It was necessary for seasonal labourers or those with labour contracts lasting from one to three months to join compulsory social insurance, members of National Assembly's Standing Committee agreed yesterday.
|Labourers work at Tay Do Garment Joint Stock Company in Can Tho City. Seasonal labourers and those with short-term contracts should join compulsory social insurance plans for their own benefit (Photo: VNS)|
Examining the draft revisions of Law on Social Insurance yesterday, lawmakers said that the move would help to expand the number of those benefiting from social insurance and ensure coverage for workers in the event they lost the ability to work.
Once joining compulsory social insurance, seasonal labourers and those with contracts lasting from one to three months could have their premium co-paid by themselves and their employers. As a result, they will become eligible for pensions in the event of retirement, death, sickness, pregnancy, work accidents and occupational diseases.
Chairwoman of NA Committee for Social Affairs, Truong Thi Mai, said that employers used labour contracts with terms of less than three months to avoid the obligation to pay social insurance for employees.
It was estimated that there are about 16 million labourers signing labour contracts but only about 10.8 million had joined compulsory social insurance.
Most of the remaining number had labour contracts lasting from one to three months and had not bought social insurance.
Part-time officers at communal and ward People's Committees, including those working for local social associations of women, the elderly, farmers or the Red Cross would be proposed to buy social insurance.
At present, there are about 229,600 part-time commune officers. They are not paid as State employees but only given allowance subject to local socio-economic development and local budgets.
According to the Government's proposal, part-time commune officers should join voluntary social insurance, implying that they would decide premium rates and terms of payment. The Government would subsidise the premium.
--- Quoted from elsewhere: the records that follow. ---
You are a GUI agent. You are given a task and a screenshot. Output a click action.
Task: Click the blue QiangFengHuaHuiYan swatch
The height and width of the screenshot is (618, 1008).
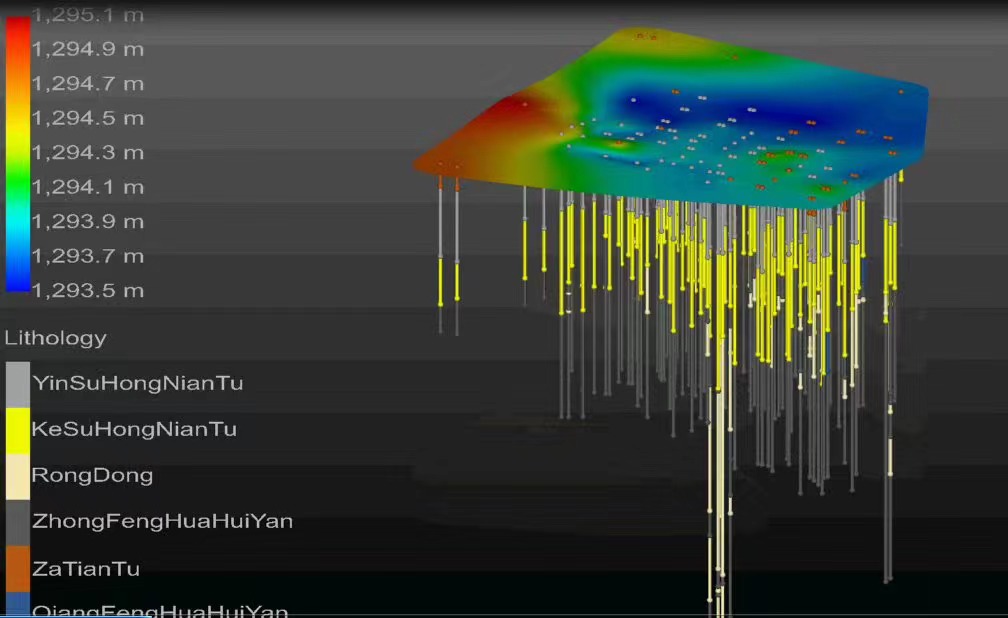[17, 604]
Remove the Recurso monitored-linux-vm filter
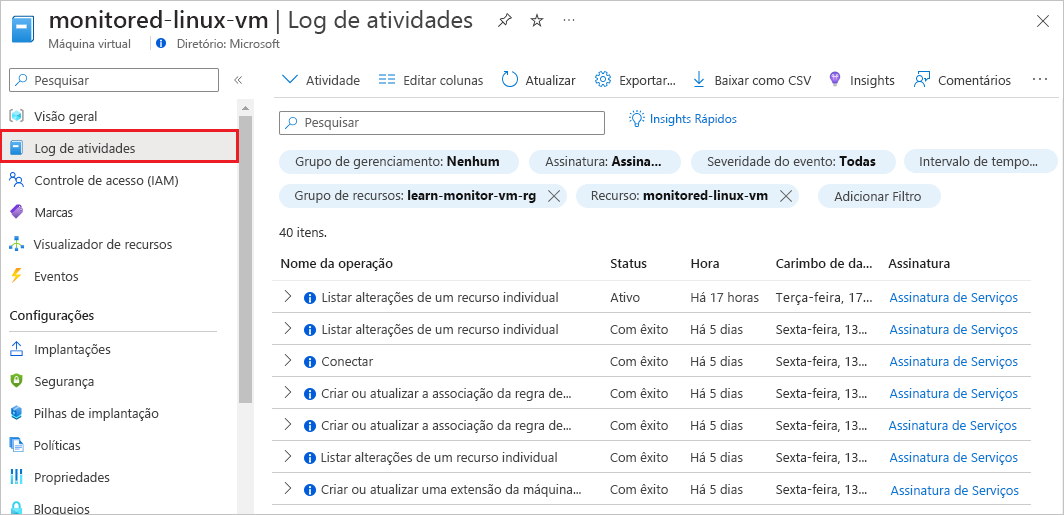Image resolution: width=1064 pixels, height=515 pixels. [786, 196]
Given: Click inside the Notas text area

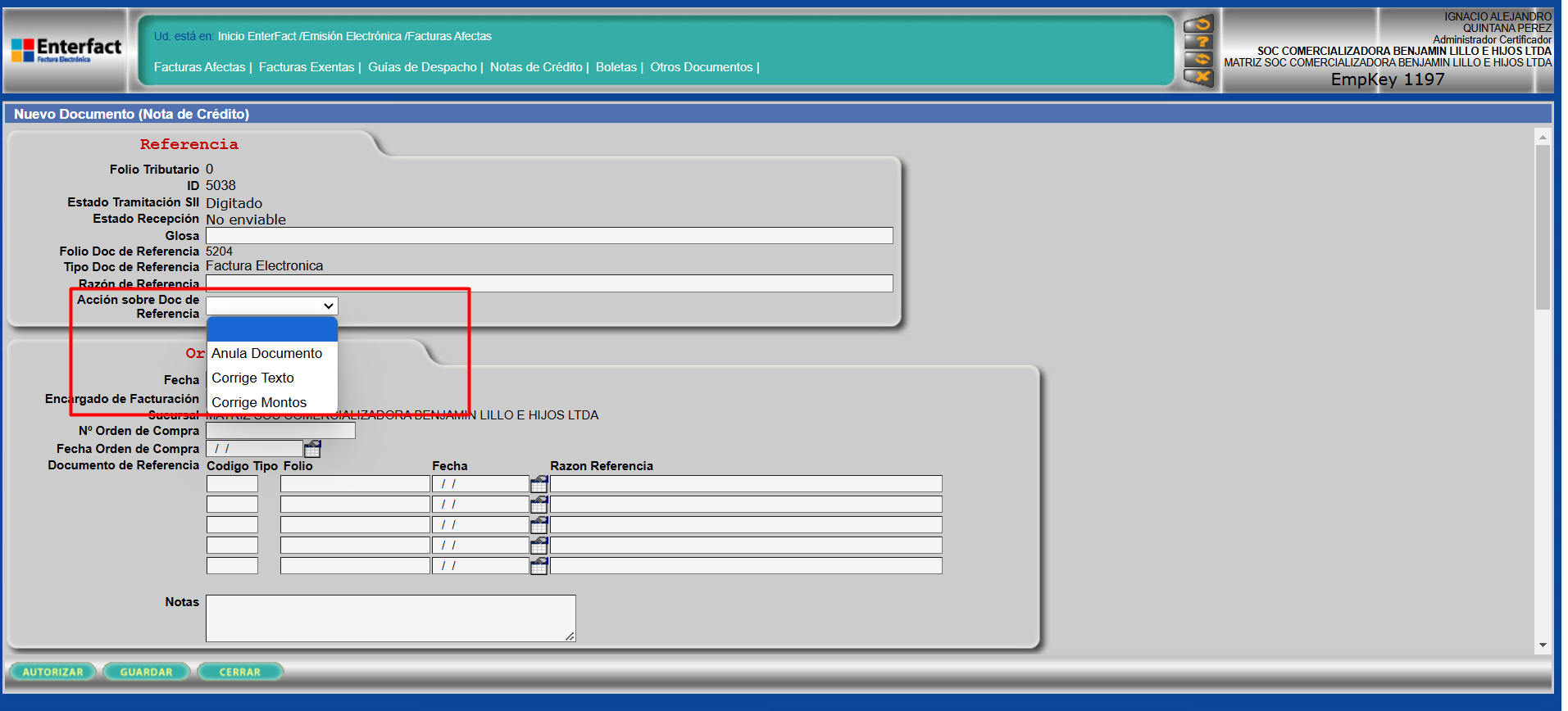Looking at the screenshot, I should coord(390,618).
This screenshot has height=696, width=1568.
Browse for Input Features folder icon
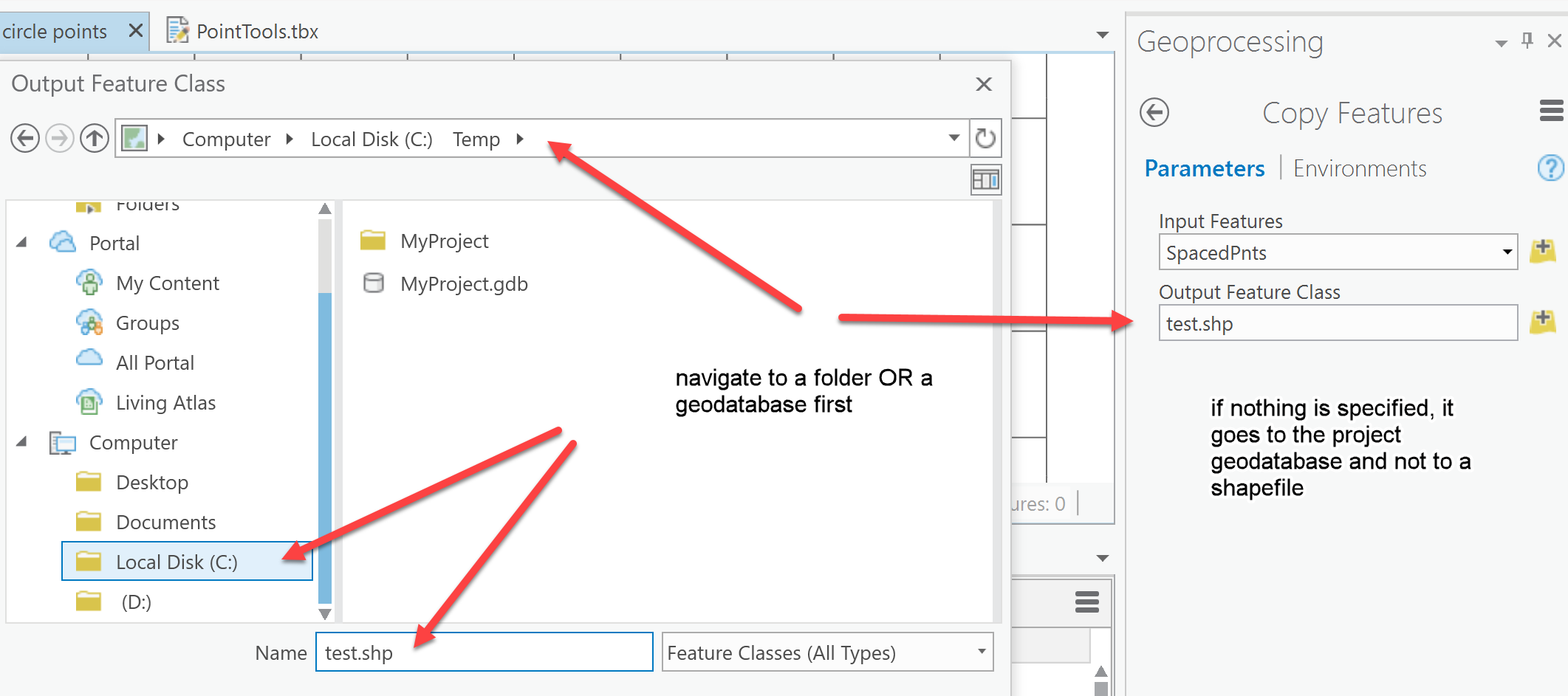point(1543,251)
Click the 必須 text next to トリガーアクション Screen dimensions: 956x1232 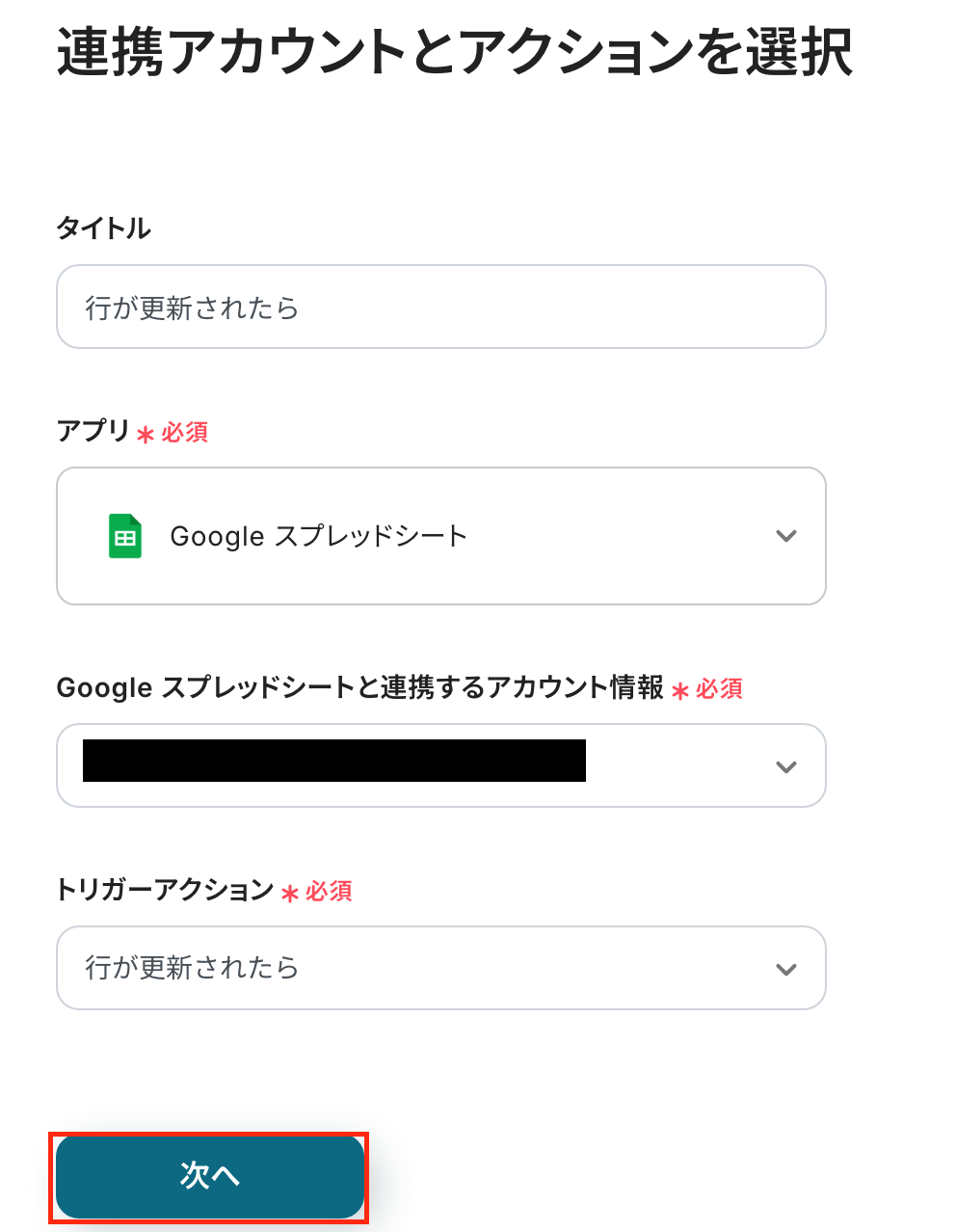330,891
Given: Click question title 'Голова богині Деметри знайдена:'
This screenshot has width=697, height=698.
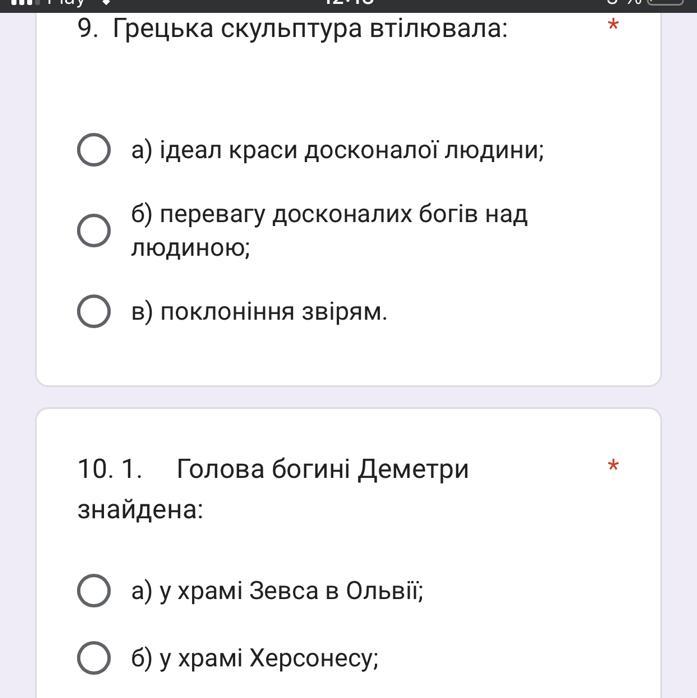Looking at the screenshot, I should (x=273, y=489).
Mai from the NA Committee for Social Affairs said that if the revised law required part-time commune officers to buy voluntary social insurance, it would need to regulate premium rates and Government support would be less than 10 per cent.
She noted that 23 localities nationwide had supported part-time commune officers in joining voluntary social insurance.
However, according to the NA Committee for Social Affairs, which is in charge of assessing proposed revisions to the law, part-time commune officers should be subject to compulsory social insurance, at least for two categories of retirement and death.
The compulsory social insurance fee is for 22 per cent of the basic salary (VND1,150,000) and is used as a co-efficient to calculate salaries and allowances for State-employees.
Part-time commune officers would have 14 per cent of their basic salary paid by the State-budget and the other 8 per cent paid by them if they joined compulsory social insurance.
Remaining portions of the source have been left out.